If you run a boutique SEO agency with 8-15 retainer clients, your monthly reporting flow probably looks like this: pull GSC data on the first of the month, throw the URL list into ScreamingFrog SEO Spider, wait 90 minutes for the crawl to finish on your laptop, copy the Lighthouse scores into a Google Sheet, then spend Sunday night formatting the deliverable for Monday's client call. The crawl itself eats one machine for half a workday because Lighthouse audits are CPU-bound and ScreamingFrog runs them sequentially in a single thread on the desktop license. The Cloud version helps but the SEO Spider Lighthouse integration still pulls scores from the PageSpeed Insights API one URL at a time with no parallelism above 5 concurrent threads.

ScreamingFrog SEO Spider is a phenomenal tool. The desktop license is GBP 199 per year (about USD 259), which is essentially free for the value it delivers on technical SEO crawls. But it was built as a desktop crawler in 2010, and bulk Lighthouse auditing was bolted on in v12. For agencies that need to run page-speed audits weekly across hundreds or thousands of client URLs, that architecture starts to bite: you cannot schedule unattended crawls on the desktop tier, the Lighthouse API integration is sequential, and the output is a CSV that you still have to wrangle into a per-client dashboard.

This post walks through how a 4-person SEO agency we work with replaced ScreamingFrog's Lighthouse module with a scheduled cloud-based bulk audit pipeline that processes 1,400 URLs across 11 client accounts every Monday morning, hands the results off to Looker Studio, and costs roughly USD 4 per week to run. The crawler stays in ScreamingFrog where it belongs. The Lighthouse audits move to a serverless bulk runner. We will cover the architecture, the cost math, the exact API calls, and the per-client dashboard build.

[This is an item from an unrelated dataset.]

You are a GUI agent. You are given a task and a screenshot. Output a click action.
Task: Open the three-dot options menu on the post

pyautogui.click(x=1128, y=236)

Why bulk Lighthouse needs its own pipeline

The Google PageSpeed Insights API is free up to 25,000 queries per day per Google Cloud project, with a default quota of 240 queries per minute. A single Lighthouse audit takes 4-12 seconds depending on the page weight and target device. Run 1,400 URLs sequentially and you are waiting 2-4 hours wall-clock. Run them at the API's published rate ceiling (240 RPM) and you are done in under 6 minutes, but you have to build:

A queue and worker pool that respects the per-minute quota
Retry logic for the inevitable 500s and timeouts (PSI throws roughly 3-5 percent transient errors at peak load)
Mobile and desktop emulation passes per URL (most clients want both strategies stored)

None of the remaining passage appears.